INSTRUCTIONS TO FOLLOW: Write out the court endorsement below in full, reproducing every line without alteration.

EXERCISE TEXT:

Superior Court of Justice – Ontario
Family Court
COURT FILE NO.: FC258/21
DATE: 2022/06/13
RE: Timothy Macnamara, Applicant
AND:
Tracy Lorraine Weaver, Respondent
BEFORE: T. PRICE J.
COUNSEL: Brenda Barr - Counsel for the Applicant David Pentz - Counsel for the Respondent
HEARD: April 29, 2022
ENDORSEMENT
[1] The Applicant, Timothy Macnamara (hereinafter, Mr. Macnamara) seeks an order finding the Respondent, Tracy Lorraine Weaver (hereinafter, Ms. Weaver) to be in contempt for failing to comply with an order made by Justice Gomery on February 28, 2022. The order required that Ms. Weaver ensure that the female children of the parties’ marriage, who are aged 16 (now nearly 17) and 14, and who reside with Ms. Weaver, return to school immediately and complete their school year by attending in-person classes. The children did not and have yet to return to school.
[2] Ms. Weaver denies that she is in contempt.

[Data records]
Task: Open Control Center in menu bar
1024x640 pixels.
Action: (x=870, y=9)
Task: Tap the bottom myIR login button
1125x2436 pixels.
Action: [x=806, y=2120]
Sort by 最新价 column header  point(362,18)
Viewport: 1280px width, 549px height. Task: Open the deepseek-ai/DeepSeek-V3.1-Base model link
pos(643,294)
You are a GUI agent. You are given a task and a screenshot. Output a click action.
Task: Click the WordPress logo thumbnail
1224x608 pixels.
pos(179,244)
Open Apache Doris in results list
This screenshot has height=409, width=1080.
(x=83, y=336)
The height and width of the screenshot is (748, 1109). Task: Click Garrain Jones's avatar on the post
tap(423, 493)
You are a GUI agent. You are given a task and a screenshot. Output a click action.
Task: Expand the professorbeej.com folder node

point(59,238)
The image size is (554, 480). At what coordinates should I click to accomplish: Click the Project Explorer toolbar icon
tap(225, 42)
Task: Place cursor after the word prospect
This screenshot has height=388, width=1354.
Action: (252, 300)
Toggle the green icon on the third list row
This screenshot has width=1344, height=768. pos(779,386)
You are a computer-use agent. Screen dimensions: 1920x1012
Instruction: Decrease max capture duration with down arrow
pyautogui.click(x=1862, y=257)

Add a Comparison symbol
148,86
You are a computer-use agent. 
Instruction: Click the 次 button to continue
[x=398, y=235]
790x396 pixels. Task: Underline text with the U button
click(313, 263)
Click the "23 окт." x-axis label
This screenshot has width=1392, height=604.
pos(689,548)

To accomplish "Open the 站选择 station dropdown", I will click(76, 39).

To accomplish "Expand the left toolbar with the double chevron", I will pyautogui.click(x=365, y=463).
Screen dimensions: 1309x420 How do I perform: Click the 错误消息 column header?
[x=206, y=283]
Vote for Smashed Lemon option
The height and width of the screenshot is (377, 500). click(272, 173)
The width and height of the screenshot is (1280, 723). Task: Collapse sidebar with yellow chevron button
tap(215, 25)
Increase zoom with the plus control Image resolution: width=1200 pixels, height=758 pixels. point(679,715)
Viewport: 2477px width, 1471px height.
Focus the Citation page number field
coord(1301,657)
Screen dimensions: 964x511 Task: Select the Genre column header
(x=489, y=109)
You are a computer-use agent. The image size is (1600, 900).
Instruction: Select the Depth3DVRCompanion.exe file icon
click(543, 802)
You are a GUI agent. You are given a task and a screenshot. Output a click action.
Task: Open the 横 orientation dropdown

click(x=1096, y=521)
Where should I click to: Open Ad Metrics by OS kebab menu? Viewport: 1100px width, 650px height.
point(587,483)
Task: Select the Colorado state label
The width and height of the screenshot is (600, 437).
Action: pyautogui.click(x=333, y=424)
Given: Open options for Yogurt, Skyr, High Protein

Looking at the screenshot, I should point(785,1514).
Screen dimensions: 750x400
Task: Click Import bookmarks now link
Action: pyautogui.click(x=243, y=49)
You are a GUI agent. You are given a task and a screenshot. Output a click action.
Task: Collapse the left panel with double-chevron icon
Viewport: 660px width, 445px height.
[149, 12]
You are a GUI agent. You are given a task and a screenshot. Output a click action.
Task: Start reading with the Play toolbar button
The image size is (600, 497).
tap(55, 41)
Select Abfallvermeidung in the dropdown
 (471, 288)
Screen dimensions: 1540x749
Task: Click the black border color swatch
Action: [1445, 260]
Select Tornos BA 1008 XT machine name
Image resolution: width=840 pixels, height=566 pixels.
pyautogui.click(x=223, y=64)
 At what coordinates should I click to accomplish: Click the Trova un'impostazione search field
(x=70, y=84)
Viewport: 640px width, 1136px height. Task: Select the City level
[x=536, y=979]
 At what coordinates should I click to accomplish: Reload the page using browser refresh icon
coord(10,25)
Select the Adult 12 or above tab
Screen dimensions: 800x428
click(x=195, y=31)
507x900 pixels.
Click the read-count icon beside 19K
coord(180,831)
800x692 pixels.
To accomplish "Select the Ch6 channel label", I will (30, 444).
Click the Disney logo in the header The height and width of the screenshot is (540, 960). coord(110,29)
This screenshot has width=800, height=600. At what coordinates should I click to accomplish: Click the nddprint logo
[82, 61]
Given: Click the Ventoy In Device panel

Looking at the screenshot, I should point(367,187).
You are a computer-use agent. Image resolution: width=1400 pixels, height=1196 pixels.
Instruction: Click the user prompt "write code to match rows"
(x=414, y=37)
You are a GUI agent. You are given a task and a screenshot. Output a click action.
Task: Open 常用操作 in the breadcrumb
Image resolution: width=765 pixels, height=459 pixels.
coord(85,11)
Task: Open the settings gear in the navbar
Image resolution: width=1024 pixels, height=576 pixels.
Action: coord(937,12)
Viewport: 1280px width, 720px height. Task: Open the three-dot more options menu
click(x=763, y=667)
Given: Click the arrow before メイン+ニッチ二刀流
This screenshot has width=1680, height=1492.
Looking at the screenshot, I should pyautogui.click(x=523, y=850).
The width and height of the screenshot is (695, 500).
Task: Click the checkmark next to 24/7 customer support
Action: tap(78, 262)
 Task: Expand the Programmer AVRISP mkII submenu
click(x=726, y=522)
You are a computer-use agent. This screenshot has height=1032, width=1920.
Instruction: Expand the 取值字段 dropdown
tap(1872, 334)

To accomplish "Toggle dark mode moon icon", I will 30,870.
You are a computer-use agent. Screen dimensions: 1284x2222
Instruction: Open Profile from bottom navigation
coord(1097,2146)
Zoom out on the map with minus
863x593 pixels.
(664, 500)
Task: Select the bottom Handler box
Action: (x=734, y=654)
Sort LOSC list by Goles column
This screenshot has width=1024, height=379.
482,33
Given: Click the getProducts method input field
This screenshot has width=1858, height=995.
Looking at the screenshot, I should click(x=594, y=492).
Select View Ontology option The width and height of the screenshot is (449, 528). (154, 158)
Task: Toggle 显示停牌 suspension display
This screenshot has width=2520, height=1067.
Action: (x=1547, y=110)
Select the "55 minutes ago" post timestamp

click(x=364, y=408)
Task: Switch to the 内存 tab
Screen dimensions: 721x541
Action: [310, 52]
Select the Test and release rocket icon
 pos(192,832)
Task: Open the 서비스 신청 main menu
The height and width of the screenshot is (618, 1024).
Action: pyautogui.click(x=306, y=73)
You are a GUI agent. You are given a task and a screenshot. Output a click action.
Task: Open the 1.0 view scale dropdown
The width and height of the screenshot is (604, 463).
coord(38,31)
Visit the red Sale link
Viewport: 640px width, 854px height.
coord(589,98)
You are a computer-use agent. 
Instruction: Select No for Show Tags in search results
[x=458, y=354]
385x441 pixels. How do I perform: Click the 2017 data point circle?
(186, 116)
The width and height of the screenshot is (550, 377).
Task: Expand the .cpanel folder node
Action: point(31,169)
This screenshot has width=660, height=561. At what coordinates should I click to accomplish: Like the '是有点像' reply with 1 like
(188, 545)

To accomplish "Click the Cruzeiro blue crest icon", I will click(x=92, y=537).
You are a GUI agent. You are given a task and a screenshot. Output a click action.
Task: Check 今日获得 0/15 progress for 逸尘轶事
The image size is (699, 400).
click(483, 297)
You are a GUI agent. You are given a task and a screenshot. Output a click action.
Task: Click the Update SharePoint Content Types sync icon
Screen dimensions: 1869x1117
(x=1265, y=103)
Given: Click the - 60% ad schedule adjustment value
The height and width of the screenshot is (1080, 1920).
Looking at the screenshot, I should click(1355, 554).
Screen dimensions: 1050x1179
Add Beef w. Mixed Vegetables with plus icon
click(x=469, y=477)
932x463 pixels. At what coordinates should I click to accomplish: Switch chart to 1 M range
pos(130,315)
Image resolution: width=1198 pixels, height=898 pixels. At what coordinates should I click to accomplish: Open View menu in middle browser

OUTPUT FOR THIS EXERCISE:
Superior Court of Justice – Ontario
Family Court
COURT FILE NO.: FC258/21
DATE: 2022/06/13
RE: Timothy Macnamara, Applicant
AND:
Tracy Lorraine Weaver, Respondent
BEFORE: T. PRICE J.
COUNSEL: Brenda Barr - Counsel for the Applicant David Pentz - Counsel for the Respondent
HEARD: April 29, 2022
ENDORSEMENT
[1] The Applicant, Timothy Macnamara (hereinafter, Mr. Macnamara) seeks an order finding the Respondent, Tracy Lorraine Weaver (hereinafter, Ms. Weaver) to be in contempt for failing to comply with an order made by Justice Gomery on February 28, 2022. The order required that Ms. Weaver ensure that the female children of the parties’ marriage, who are aged 16 (now nearly 17) and 14, and who reside with Ms. Weaver, return to school immediately and complete their school year by attending in-person classes. The children did not and have yet to return to school.
[2] Ms. Weaver denies that she is in contempt.